● DIRECTIONS
Print, from the listing below, the lines starting at the line containing "الرمية الملتهبة (66, 2106)" and ending at the line containing "أفاتار أسطورة كورا (111, 1953)", exactly as they stand, and print nothing else.

----

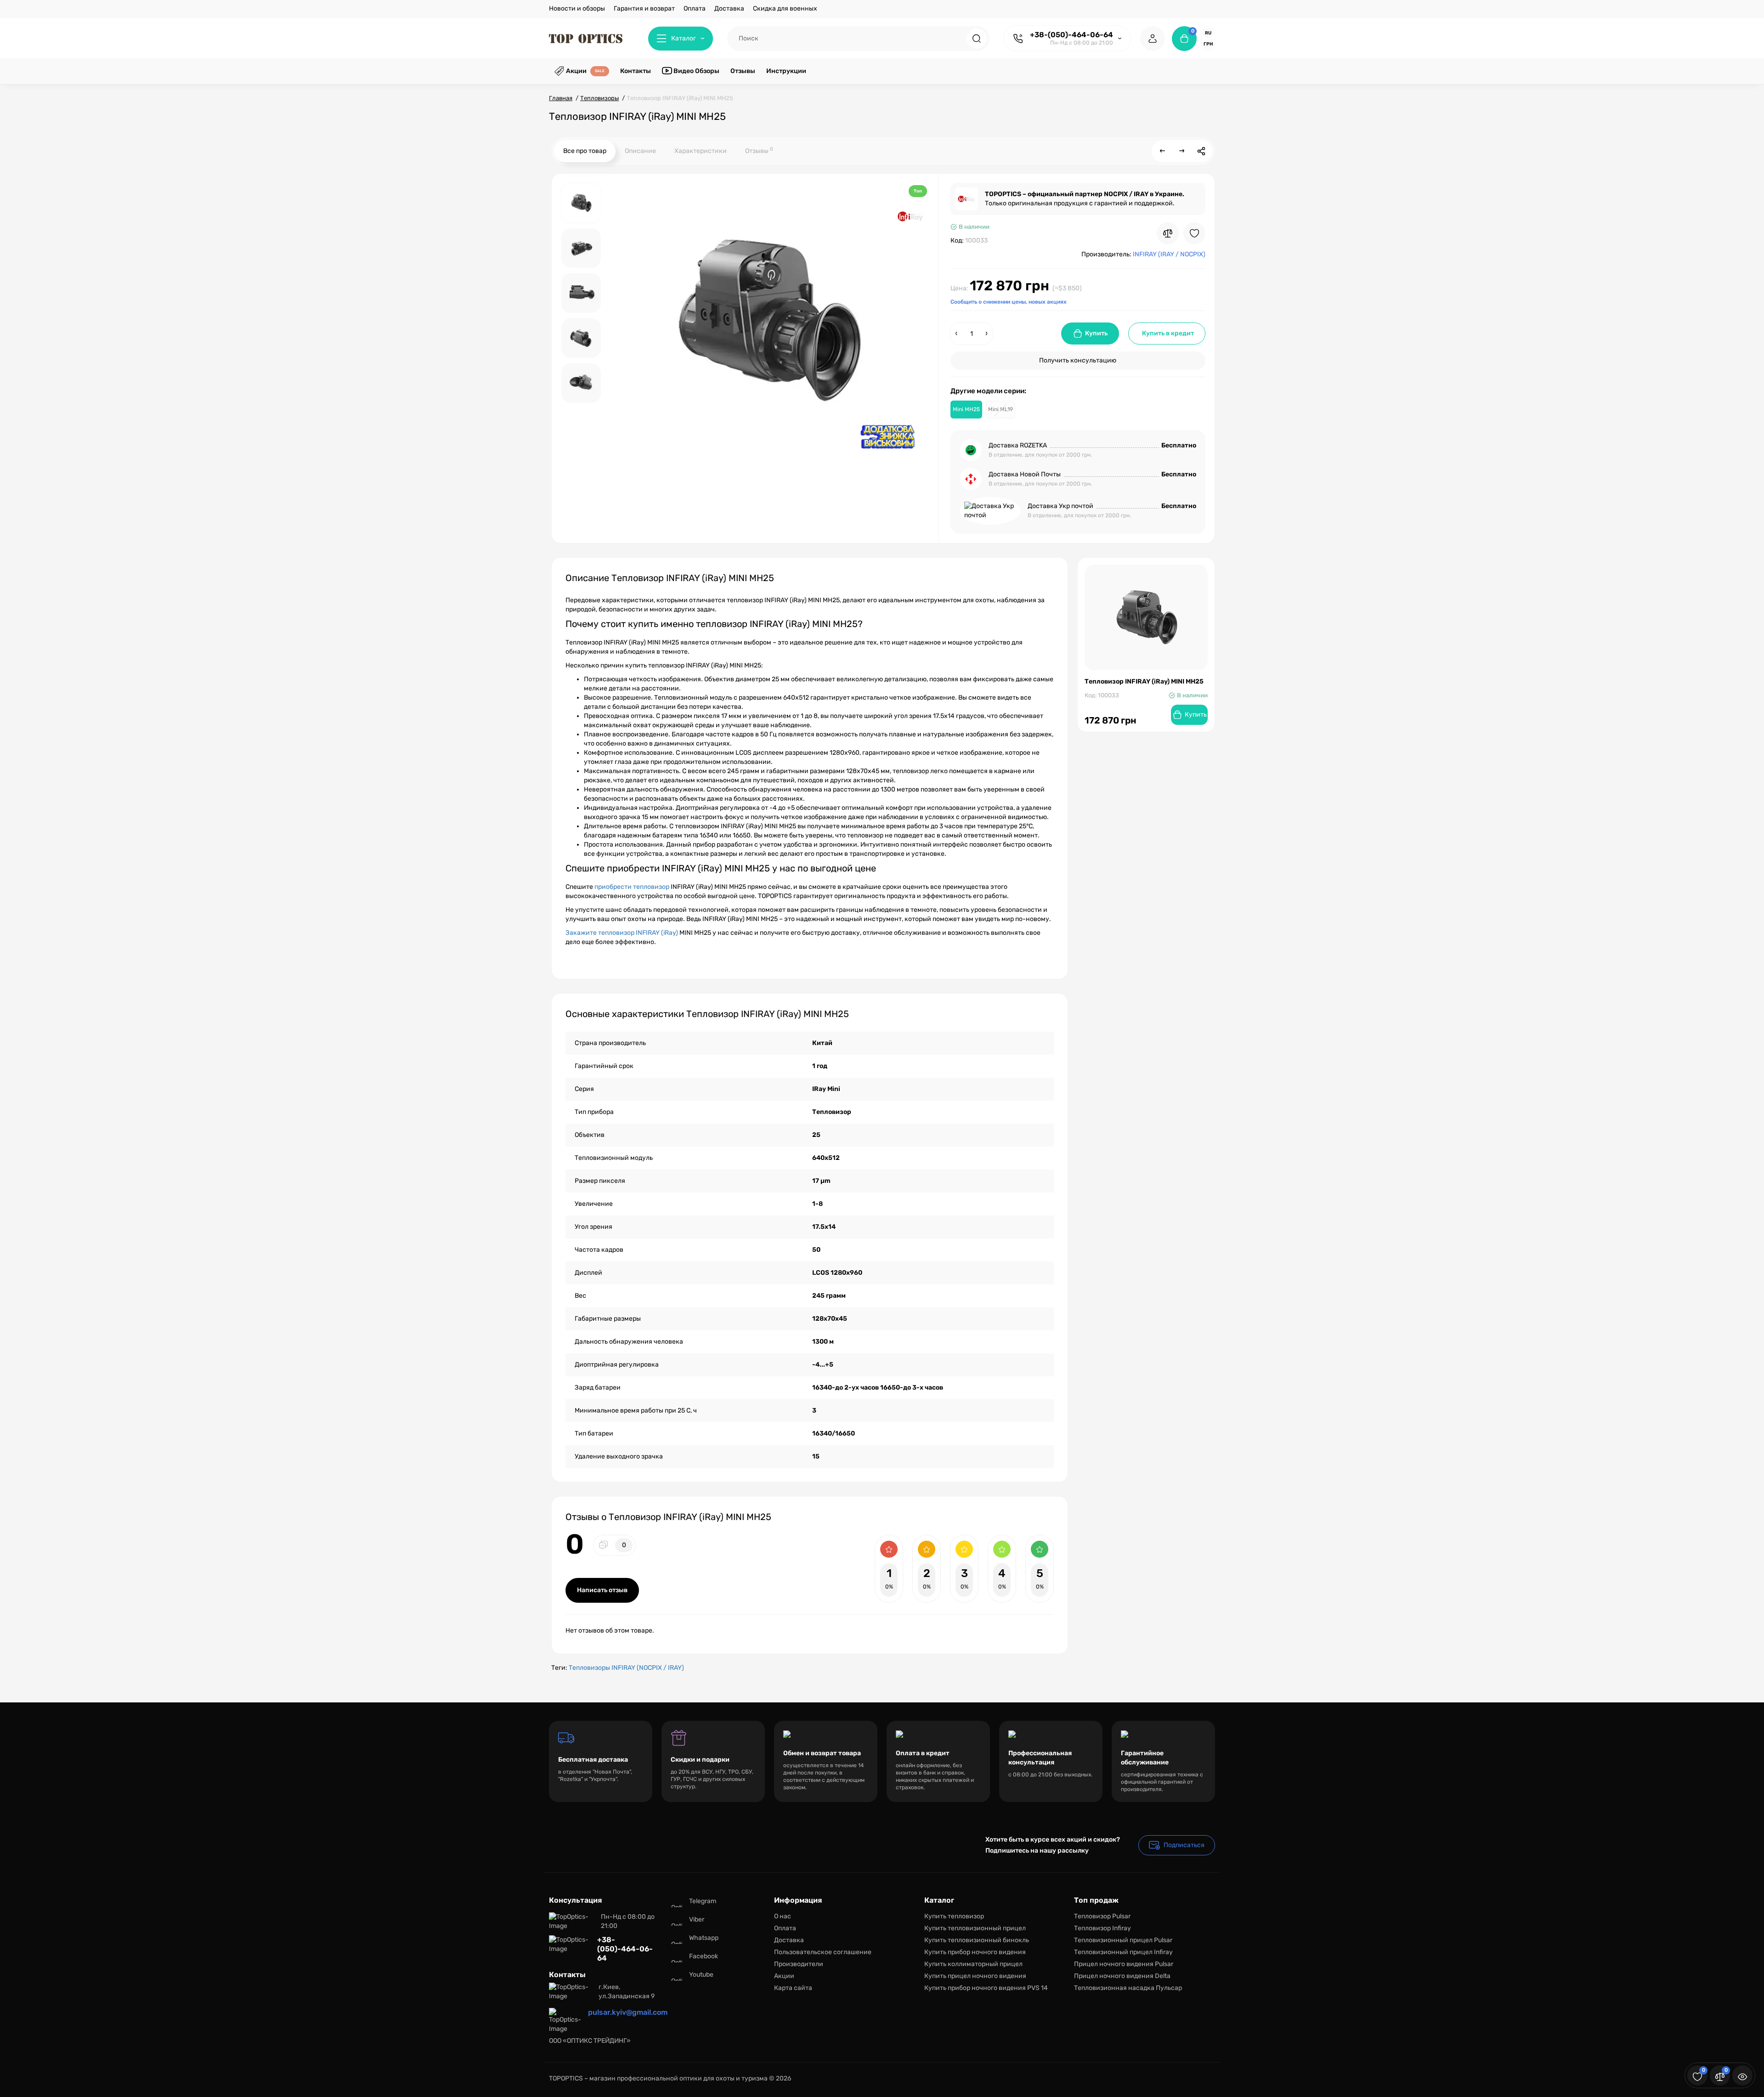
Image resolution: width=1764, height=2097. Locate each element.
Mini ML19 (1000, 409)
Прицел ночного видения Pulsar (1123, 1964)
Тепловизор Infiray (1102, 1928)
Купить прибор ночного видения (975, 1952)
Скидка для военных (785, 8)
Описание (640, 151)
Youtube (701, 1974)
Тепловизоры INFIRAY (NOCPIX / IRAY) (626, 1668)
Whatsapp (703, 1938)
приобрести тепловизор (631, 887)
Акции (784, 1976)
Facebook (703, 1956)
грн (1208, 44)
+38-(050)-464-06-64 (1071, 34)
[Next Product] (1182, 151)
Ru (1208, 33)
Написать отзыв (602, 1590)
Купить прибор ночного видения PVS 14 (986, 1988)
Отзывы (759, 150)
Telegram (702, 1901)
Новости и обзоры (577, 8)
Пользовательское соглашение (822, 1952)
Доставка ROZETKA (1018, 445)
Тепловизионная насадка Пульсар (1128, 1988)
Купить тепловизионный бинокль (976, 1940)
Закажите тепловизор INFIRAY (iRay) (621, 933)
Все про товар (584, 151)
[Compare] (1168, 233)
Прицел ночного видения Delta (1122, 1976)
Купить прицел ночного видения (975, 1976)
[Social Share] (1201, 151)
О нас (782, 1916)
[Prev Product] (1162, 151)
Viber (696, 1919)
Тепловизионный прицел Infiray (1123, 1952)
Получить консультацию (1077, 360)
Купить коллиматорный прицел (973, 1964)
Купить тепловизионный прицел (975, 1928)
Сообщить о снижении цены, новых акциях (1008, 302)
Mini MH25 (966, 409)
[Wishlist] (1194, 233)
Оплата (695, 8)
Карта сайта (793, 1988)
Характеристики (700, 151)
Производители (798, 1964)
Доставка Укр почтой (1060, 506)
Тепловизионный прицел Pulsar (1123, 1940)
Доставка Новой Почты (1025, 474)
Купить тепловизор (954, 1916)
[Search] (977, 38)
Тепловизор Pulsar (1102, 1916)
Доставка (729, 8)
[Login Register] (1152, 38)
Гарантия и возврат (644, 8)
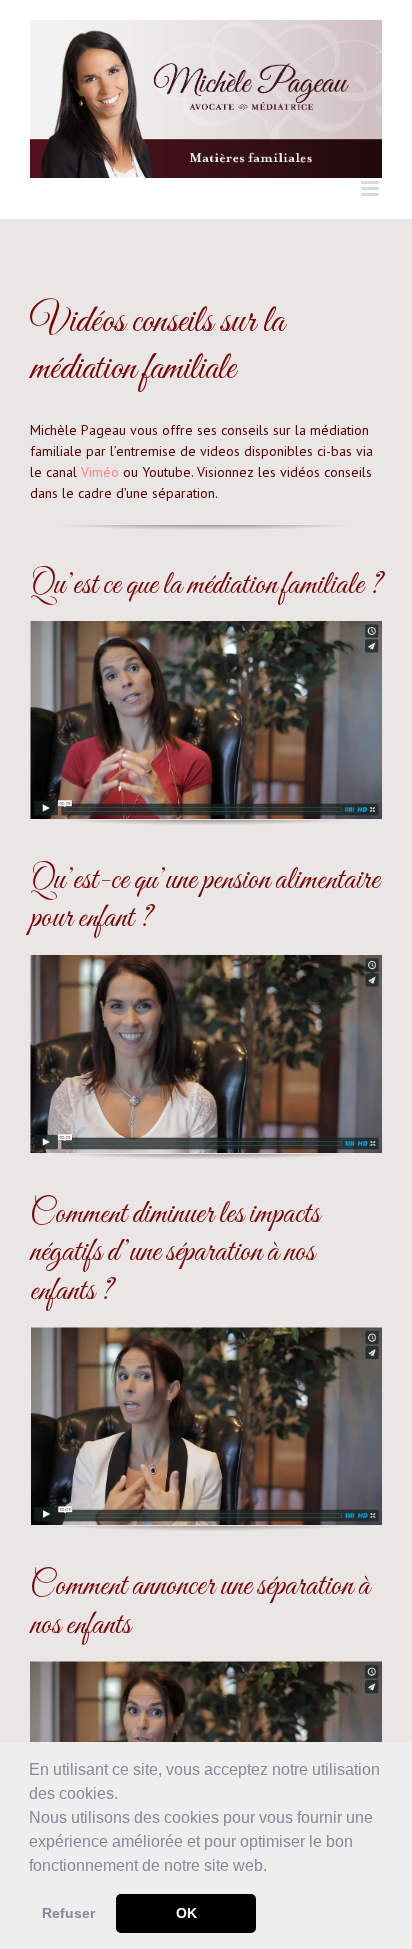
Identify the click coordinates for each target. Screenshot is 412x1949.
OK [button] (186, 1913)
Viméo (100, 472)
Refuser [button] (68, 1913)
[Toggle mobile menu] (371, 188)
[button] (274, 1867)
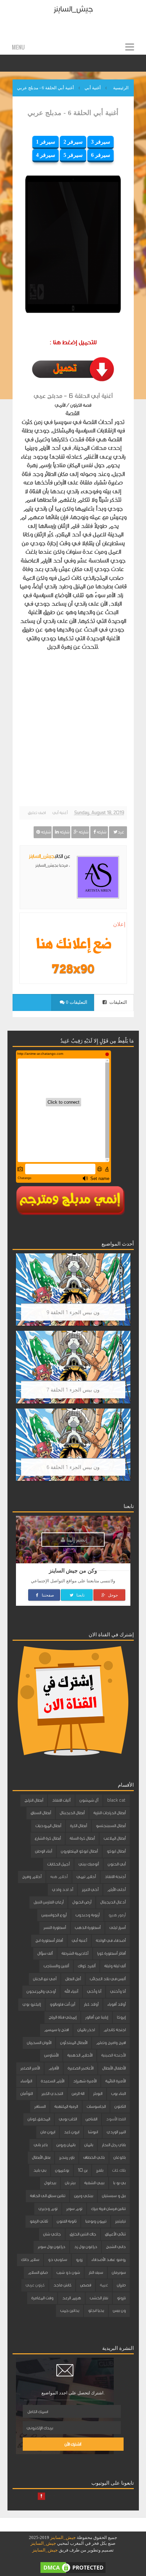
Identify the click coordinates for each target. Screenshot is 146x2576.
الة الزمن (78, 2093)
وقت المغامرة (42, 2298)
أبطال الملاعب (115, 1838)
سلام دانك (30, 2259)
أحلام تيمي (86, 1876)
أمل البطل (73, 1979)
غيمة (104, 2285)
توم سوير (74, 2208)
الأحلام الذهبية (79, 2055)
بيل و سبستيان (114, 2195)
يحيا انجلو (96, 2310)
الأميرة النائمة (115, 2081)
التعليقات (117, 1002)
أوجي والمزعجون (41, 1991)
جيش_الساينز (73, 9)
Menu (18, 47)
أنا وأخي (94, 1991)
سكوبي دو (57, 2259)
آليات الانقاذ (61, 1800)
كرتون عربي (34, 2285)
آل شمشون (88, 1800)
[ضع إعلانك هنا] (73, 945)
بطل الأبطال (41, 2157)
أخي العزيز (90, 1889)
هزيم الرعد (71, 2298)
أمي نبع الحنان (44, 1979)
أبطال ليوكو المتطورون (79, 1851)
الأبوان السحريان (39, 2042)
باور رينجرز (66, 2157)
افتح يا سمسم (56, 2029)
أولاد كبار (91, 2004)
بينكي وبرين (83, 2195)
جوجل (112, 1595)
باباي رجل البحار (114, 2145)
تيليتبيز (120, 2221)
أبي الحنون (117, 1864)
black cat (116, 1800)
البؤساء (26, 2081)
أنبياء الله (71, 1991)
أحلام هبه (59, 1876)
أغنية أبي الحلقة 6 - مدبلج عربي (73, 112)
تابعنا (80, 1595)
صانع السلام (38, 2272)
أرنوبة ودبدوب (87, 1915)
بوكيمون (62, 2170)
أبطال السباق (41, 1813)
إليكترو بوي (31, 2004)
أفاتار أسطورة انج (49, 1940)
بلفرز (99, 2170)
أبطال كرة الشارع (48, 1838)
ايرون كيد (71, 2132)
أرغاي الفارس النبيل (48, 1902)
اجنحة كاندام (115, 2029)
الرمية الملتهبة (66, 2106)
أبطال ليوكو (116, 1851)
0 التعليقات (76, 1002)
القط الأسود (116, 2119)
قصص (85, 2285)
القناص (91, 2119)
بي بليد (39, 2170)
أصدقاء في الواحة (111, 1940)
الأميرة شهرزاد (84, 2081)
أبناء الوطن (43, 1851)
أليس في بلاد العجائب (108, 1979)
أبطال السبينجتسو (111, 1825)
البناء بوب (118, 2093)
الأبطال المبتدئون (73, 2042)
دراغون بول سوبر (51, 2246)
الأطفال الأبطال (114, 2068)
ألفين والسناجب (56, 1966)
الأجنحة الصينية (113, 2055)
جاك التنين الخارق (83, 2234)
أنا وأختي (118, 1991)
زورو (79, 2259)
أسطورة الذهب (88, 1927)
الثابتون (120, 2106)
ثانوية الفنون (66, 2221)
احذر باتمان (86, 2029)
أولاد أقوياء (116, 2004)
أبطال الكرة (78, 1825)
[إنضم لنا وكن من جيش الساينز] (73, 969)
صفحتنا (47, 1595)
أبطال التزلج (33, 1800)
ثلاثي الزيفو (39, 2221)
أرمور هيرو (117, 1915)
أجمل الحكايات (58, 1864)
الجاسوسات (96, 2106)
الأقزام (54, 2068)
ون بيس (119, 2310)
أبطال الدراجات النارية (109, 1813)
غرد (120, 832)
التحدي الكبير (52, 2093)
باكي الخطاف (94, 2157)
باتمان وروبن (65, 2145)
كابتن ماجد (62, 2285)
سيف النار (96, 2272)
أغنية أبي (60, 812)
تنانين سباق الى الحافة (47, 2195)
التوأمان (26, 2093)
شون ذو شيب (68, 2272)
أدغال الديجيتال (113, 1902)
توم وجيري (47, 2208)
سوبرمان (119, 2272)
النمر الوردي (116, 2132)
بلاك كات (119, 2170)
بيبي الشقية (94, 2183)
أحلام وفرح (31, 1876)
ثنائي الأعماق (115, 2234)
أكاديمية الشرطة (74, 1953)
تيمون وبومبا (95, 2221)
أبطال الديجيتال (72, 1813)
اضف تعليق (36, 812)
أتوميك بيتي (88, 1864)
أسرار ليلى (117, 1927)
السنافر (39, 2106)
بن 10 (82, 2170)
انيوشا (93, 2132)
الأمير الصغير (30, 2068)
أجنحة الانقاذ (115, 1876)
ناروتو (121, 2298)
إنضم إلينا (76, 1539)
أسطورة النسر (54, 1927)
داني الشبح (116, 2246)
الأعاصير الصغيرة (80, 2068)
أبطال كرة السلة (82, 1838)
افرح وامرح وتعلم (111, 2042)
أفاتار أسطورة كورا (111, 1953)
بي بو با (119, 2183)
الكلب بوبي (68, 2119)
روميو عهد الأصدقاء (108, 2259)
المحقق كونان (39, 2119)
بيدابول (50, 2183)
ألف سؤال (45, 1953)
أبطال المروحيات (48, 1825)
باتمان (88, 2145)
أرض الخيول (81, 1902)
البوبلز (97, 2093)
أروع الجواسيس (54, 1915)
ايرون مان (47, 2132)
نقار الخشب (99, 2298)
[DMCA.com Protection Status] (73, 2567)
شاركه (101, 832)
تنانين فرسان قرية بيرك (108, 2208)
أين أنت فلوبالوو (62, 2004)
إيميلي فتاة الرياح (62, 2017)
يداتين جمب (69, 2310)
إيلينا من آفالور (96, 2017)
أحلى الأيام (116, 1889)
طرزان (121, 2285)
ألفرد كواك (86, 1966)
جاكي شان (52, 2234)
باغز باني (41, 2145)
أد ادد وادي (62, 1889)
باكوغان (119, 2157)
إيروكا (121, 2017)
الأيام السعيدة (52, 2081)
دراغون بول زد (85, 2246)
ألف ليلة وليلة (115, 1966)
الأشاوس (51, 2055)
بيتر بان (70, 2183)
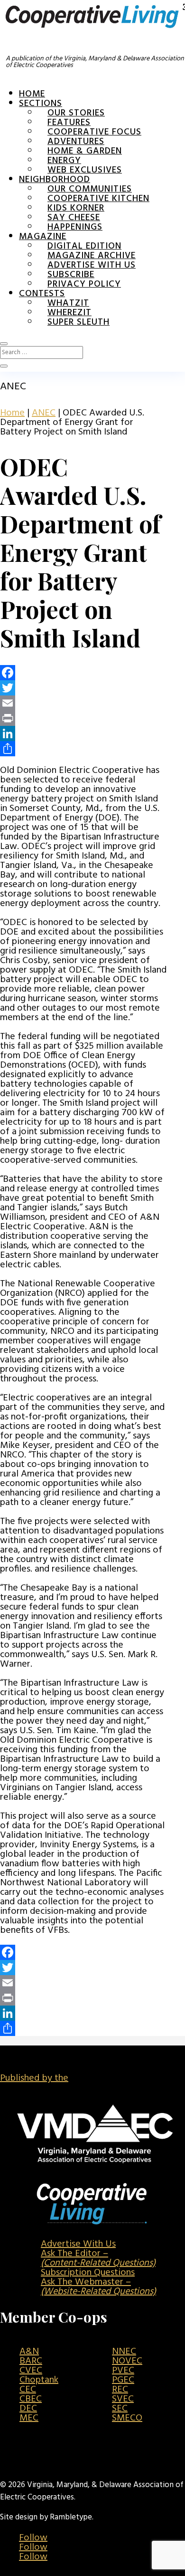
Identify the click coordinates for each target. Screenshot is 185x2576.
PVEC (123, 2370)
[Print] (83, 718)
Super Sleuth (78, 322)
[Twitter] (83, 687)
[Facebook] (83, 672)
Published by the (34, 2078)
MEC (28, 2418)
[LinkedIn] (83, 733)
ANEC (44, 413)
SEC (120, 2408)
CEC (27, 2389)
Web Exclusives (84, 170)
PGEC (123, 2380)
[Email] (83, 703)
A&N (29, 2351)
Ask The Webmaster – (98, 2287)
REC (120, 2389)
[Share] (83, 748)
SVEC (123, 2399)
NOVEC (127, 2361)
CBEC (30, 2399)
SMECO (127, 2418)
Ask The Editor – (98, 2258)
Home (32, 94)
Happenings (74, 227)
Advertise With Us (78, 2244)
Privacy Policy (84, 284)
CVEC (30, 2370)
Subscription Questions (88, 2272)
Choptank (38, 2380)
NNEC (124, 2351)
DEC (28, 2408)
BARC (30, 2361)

----

● RESULT FOR THIS TASK
الرمية الملتهبة (66, 2106)
أبطال ليوكو (116, 1851)
0 التعليقات (76, 1002)
القط الأسود (116, 2119)
قصص (85, 2285)
القناص (91, 2119)
بي بليد (39, 2170)
أصدقاء في الواحة (111, 1940)
الأميرة شهرزاد (84, 2081)
أبناء الوطن (43, 1851)
أليس في بلاد العجائب (108, 1979)
أبطال السبينجتسو (111, 1825)
البناء بوب (118, 2093)
الأبطال المبتدئون (73, 2042)
دراغون بول سوبر (51, 2246)
الأطفال الأبطال (114, 2068)
ألفين والسناجب (56, 1966)
الأجنحة الصينية (113, 2055)
جاك التنين الخارق (83, 2234)
أنا وأختي (118, 1991)
زورو (79, 2259)
أسطورة الذهب (88, 1927)
الثابتون (120, 2106)
ثانوية الفنون (66, 2221)
احذر باتمان (86, 2029)
أولاد أقوياء (116, 2004)
أبطال الكرة (78, 1825)
[إنضم لنا وكن من جيش الساينز] (73, 969)
صفحتنا (47, 1595)
أبطال التزلج (33, 1800)
ثلاثي الزيفو (39, 2221)
أرمور هيرو (117, 1915)
أجمل الحكايات (58, 1864)
الجاسوسات (96, 2106)
الأقزام (54, 2068)
ون بيس (119, 2310)
أبطال الدراجات النارية (109, 1813)
غرد (120, 832)
التحدي الكبير (52, 2093)
باكي الخطاف (94, 2157)
باتمان وروبن (65, 2145)
كابتن ماجد (62, 2285)
سيف النار (96, 2272)
أغنية أبي (60, 812)
تنانين سباق الى الحافة (47, 2195)
التوأمان (26, 2093)
شون ذو شيب (68, 2272)
أدغال الديجيتال (113, 1902)
توم وجيري (47, 2208)
سوبرمان (119, 2272)
النمر الوردي (116, 2132)
بلاك كات (119, 2170)
بيبي الشقية (94, 2183)
أحلام وفرح (31, 1876)
ثنائي الأعماق (115, 2234)
أكاديمية الشرطة (74, 1953)
تيمون وبومبا (95, 2221)
أبطال الديجيتال (72, 1813)
اضف تعليق (36, 812)
أتوميك بيتي (88, 1864)
أسرار ليلى (117, 1927)
السنافر (39, 2106)
بن 10 (82, 2170)
انيوشا (93, 2132)
الأمير الصغير (30, 2068)
أجنحة الانقاذ (115, 1876)
ناروتو (121, 2298)
إنضم إلينا (76, 1539)
أسطورة النسر (54, 1927)
داني الشبح (116, 2246)
الأعاصير الصغيرة (80, 2068)
أبطال كرة السلة (82, 1838)
افرح وامرح وتعلم (111, 2042)
أفاتار أسطورة كورا (111, 1953)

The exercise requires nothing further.